→ Exercise goal
Repeat the entries that follow, exactly as they are written.

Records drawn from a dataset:
'''
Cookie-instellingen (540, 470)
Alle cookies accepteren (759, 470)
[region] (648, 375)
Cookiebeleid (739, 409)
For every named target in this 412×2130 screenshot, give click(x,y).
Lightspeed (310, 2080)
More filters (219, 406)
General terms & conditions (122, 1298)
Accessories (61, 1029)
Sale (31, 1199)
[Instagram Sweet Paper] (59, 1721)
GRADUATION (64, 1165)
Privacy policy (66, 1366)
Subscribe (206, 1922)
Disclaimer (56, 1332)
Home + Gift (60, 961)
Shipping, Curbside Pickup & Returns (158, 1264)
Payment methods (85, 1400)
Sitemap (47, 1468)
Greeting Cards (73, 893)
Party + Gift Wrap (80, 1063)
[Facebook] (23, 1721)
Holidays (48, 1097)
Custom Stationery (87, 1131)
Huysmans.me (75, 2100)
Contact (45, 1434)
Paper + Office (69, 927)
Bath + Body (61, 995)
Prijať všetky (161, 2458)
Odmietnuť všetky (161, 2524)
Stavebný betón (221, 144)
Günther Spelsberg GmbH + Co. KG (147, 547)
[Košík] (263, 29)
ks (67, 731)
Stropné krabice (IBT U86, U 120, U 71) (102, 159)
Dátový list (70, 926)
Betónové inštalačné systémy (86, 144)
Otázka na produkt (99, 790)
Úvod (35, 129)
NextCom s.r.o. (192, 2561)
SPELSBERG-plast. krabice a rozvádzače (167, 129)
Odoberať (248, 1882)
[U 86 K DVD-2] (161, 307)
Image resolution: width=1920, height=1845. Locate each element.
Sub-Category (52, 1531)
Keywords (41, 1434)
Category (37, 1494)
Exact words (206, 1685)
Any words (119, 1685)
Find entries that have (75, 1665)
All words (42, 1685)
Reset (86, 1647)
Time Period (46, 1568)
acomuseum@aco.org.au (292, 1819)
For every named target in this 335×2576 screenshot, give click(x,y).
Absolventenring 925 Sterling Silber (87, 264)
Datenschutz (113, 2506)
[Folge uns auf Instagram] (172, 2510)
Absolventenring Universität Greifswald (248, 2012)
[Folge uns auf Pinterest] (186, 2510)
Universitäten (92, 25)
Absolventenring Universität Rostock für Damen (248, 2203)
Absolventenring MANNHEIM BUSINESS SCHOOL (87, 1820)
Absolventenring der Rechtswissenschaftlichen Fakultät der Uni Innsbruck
'''
→ Solution
Cookie-instellingen (540, 470)
Alle cookies accepteren (759, 470)
[region] (648, 375)
Cookiebeleid (739, 409)
For every named target in this 412×2130 screenshot, give click(x,y).
Lightspeed (310, 2080)
More filters (219, 406)
General terms & conditions (122, 1298)
Accessories (61, 1029)
Sale (31, 1199)
[Instagram Sweet Paper] (59, 1721)
GRADUATION (64, 1165)
Privacy policy (66, 1366)
Subscribe (206, 1922)
Disclaimer (56, 1332)
Home + Gift (60, 961)
Shipping, Curbside Pickup & Returns (158, 1264)
Payment methods (85, 1400)
Sitemap (47, 1468)
Greeting Cards (73, 893)
Party + Gift Wrap (80, 1063)
[Facebook] (23, 1721)
Holidays (48, 1097)
Custom Stationery (87, 1131)
Huysmans.me (75, 2100)
Contact (45, 1434)
Paper + Office (69, 927)
Bath + Body (61, 995)
Prijať všetky (161, 2458)
Odmietnuť všetky (161, 2524)
Stavebný betón (221, 144)
Günther Spelsberg GmbH + Co. KG (147, 547)
[Košík] (263, 29)
ks (67, 731)
Stropné krabice (IBT U86, U 120, U 71) (102, 159)
Dátový list (70, 926)
Betónové inštalačné systémy (86, 144)
Otázka na produkt (99, 790)
Úvod (35, 129)
NextCom s.r.o. (192, 2561)
SPELSBERG-plast. krabice a rozvádzače (167, 129)
Odoberať (248, 1882)
[U 86 K DVD-2] (161, 307)
Image resolution: width=1920, height=1845. Locate each element.
Sub-Category (52, 1531)
Keywords (41, 1434)
Category (37, 1494)
Exact words (206, 1685)
Any words (119, 1685)
Find entries that have (75, 1665)
All words (42, 1685)
Reset (86, 1647)
Time Period (46, 1568)
acomuseum@aco.org.au (292, 1819)
For every named target in this 335×2576 screenshot, give click(x,y).
Absolventenring 925 Sterling Silber (87, 264)
Datenschutz (113, 2506)
[Folge uns auf Instagram] (172, 2510)
Absolventenring Universität Greifswald (248, 2012)
[Folge uns auf Pinterest] (186, 2510)
Universitäten (92, 25)
Absolventenring Universität Rostock für Damen (248, 2203)
Absolventenring MANNHEIM BUSINESS SCHOOL (87, 1820)
Absolventenring der Rechtswissenschaftlichen Fakultät der Uni Innsbruck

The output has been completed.